New EGC Incubation Fund supports unique opportunities for impact at Yale
by Adena Spingarn
April 30, 2024
The Economic Growth Center’s new Incubation Fund aims to support researchers, with a focus on junior faculty and students, in the Yale development economics community in the early stages of high-potential, time-sensitive, policy-focused research and project collaborations, by providing seed funding to get promising ideas off the ground. As EGC Director Rohini Pande noted, "For development economists, opportunities for innovative, high-potential research and other forms of collaboration might emerge quickly – and then disappear before traditional sources of funding can be secured."

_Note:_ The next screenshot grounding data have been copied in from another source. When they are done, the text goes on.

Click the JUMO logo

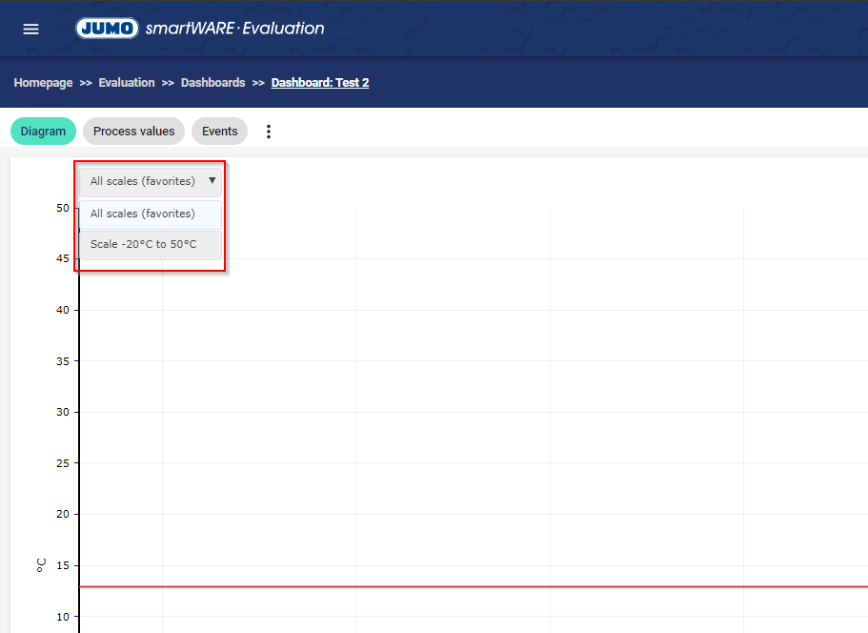(108, 29)
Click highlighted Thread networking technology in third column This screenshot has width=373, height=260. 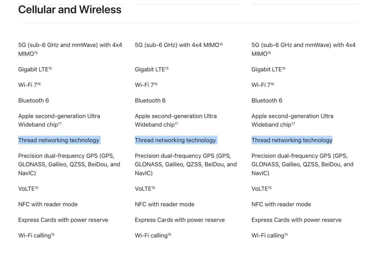(292, 140)
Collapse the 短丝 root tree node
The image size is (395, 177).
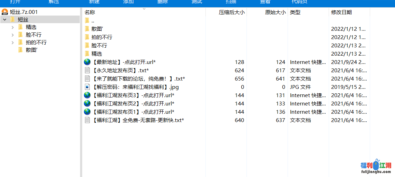tap(4, 20)
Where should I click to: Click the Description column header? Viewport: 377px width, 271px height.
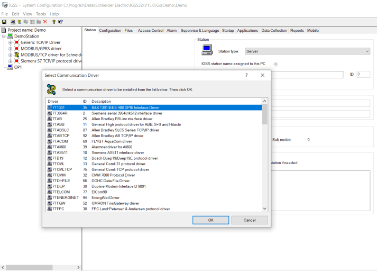[101, 101]
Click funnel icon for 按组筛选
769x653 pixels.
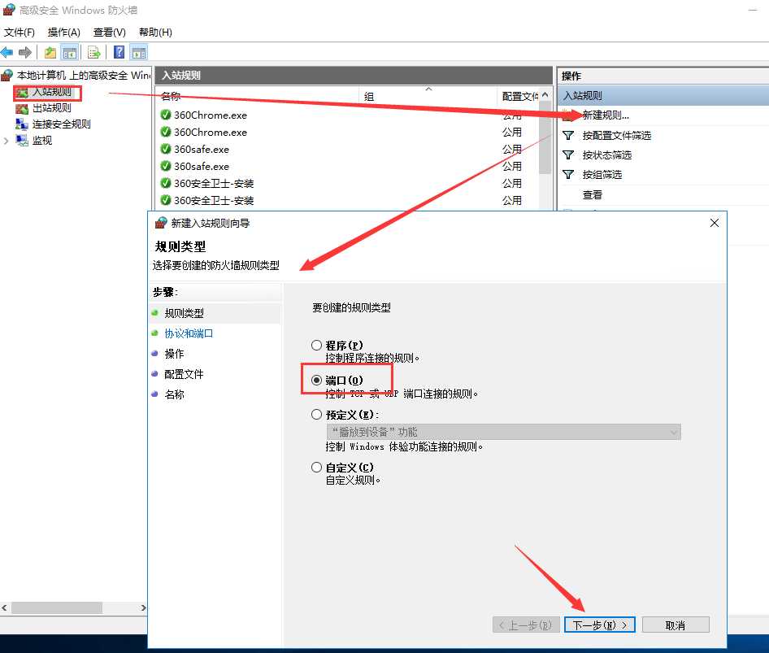[569, 174]
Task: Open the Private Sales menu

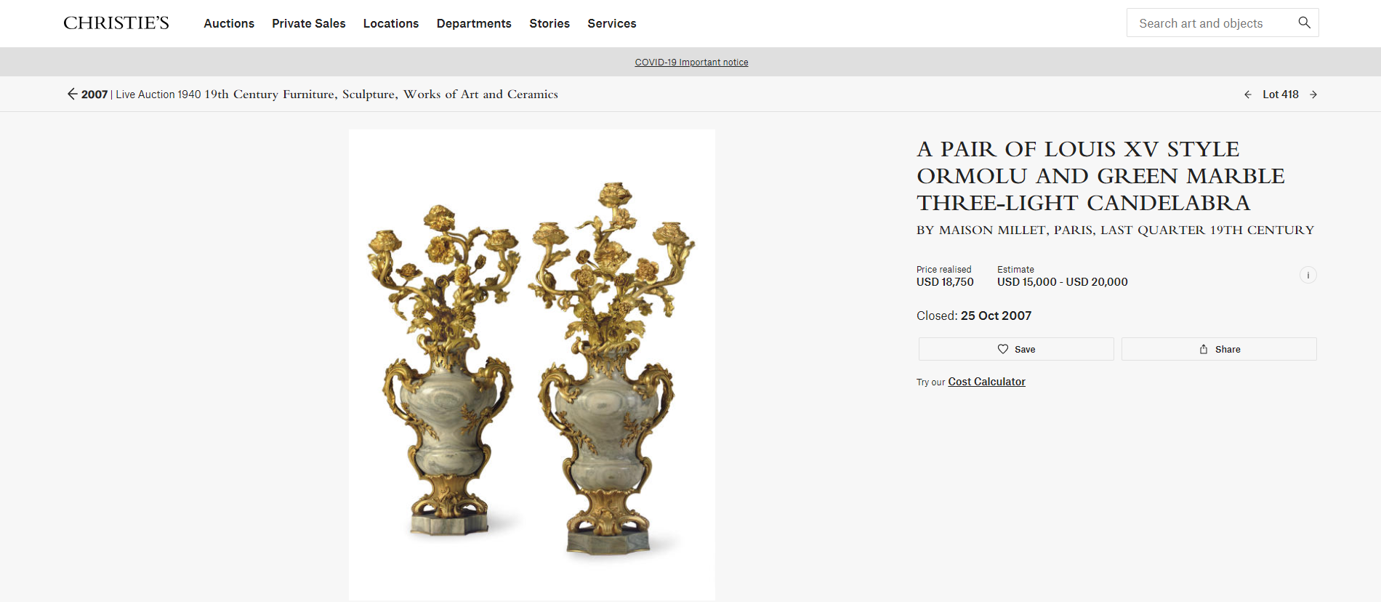Action: click(x=309, y=23)
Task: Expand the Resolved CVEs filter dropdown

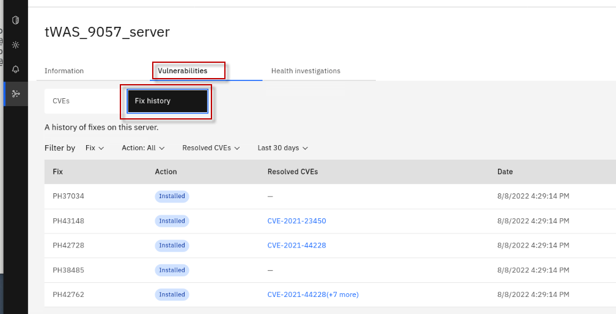Action: pyautogui.click(x=211, y=148)
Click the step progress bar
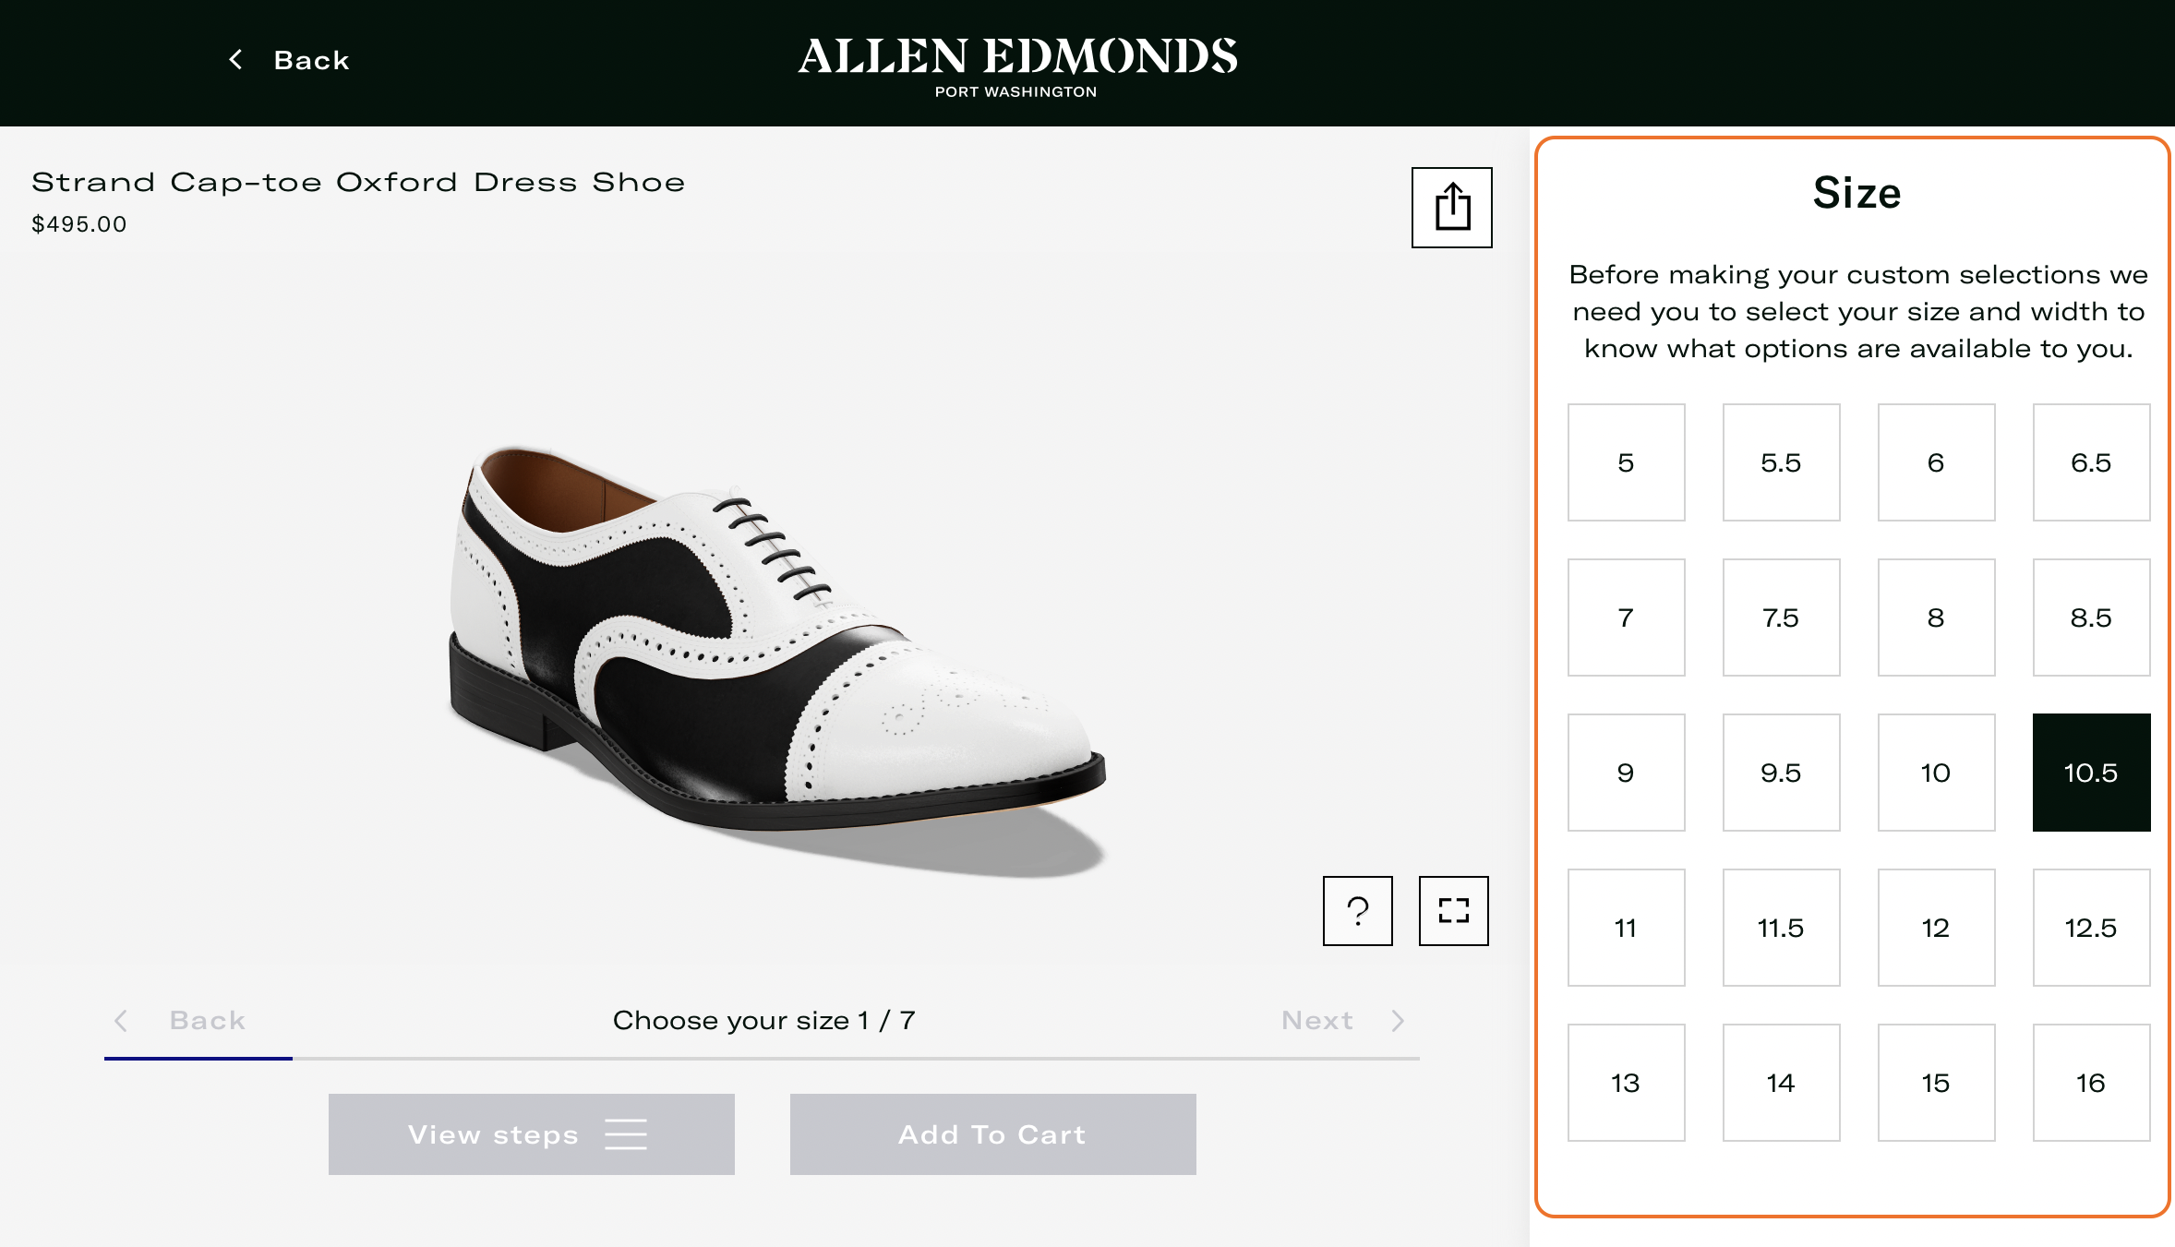Image resolution: width=2175 pixels, height=1247 pixels. [762, 1059]
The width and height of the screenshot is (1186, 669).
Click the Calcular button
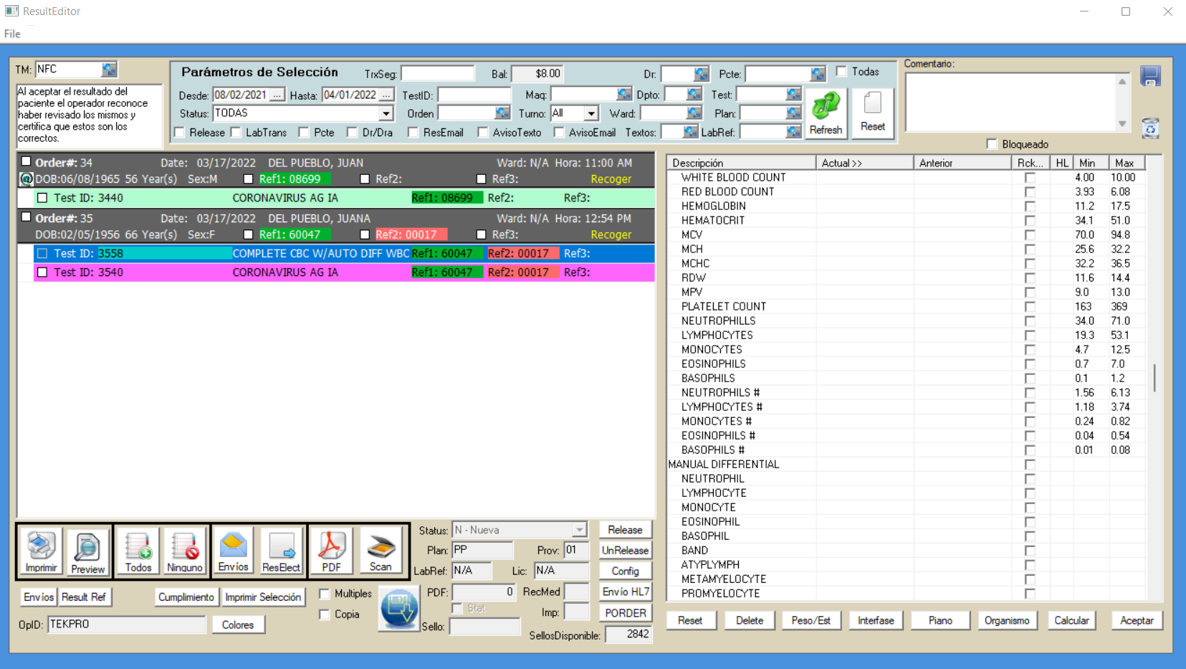1071,620
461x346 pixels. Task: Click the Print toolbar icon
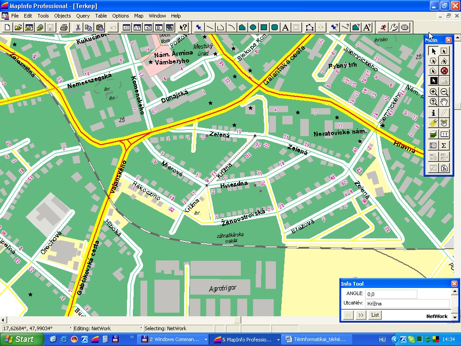pos(64,27)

“In our work, opportunities arise which are not able to be covered through traditional sources of research funds but where a relatively small, immediate investment can bring large returns,” said Deanna Ford, Managing Director of Yale Inclusion Economics, based at the Economic Growth Center (EGC) and the Macmillan Center at Yale University, and Senior Adviser at EGC. “The Incubation Fund aims to target these opportunities where a small amount of flexible funding can unlock the potential for much larger gains in research, collaboration, or policy impact.” The EGC Incubation Fund was established in early 2023 and, with the initial set of resources raised, has made five investments to date.
Building on EGC’s data access initiative, one set of EGC Incubation Fund investments is in early stage research led by EGC junior faculty affiliates where there was an opportunity to create a data product that is useful for a broader set of researchers or policy stakeholders.
Processing data on product entry to international markets
Diana Van Patten, Assistant Professor of Economics at the Yale School of Management and an EGC affiliate, received an Incubation Fund grant so that she and her collaborators could quickly advance on the opportunity to begin processing a proprietary data set with wide-ranging information about the entry of new products to several dozen national markets. This data, which has been collected since the 1990s but not yet used by economics researchers, can provide valuable insights about how products enter markets and how innovation and technological diffusion occur around the world. Preliminary results from this early stage enabled Van Patten’s team to make a successful case for additional funding from the Yale School of Management to expand to a full-scale project.
Van Patten said that the fund fills a gap in economics research funding at Yale, which previously offered opportunities mainly for US-based projects. “It’s filling a void that is particularly useful for all the researchers who are trying to explore topics related to low-income countries,” she said. “[EGC funding] let us start working almost immediately as opposed to waiting and going through the process for a larger grant to start exploring the data.”
Measuring the effect of subsidized trade fair attendance
Funding came at a similarly crucial moment for Lauren Falcao Bergquist, Assistant Professor of Economics and Global Affairs and an EGC affiliate, in her research on how trade fairs help small firms develop business relationships with larger ones and gain exposure to new technologies that allow them to expand. After a small pilot program at an agricultural technology fair, Bergquist and her collaborators had an opportunity to conduct a randomized controlled trial measuring the effect of subsidized attendance at a major international fisheries trade fair in Chile. But they didn’t have the financial resources to subsidize vendor attendance at the fair or to send a team to the country to conduct surveys.
“The EGC funding has been totally critical,” she said. “They have enabled us to go out and recruit and find these small-scale firms and pay for subsidies.” With this funding, Bergquist and her collaborators maintained momentum with the survey while applying for traditional research funding, which they received just two weeks before the trade conference and which allowed them to expand the project. “Larger grants take a long time to apply for,” she said. “We don’t decide when the trade fair happens; we can’t tell 20,000 people who are coming for this trade fair, ‘Hey, could you hold another six months? We’re waiting for a grant to come through.’ Sometimes these research opportunities come up very quickly, and you really want to take advantage of it. We wouldn’t have been able to do that without the EGC.”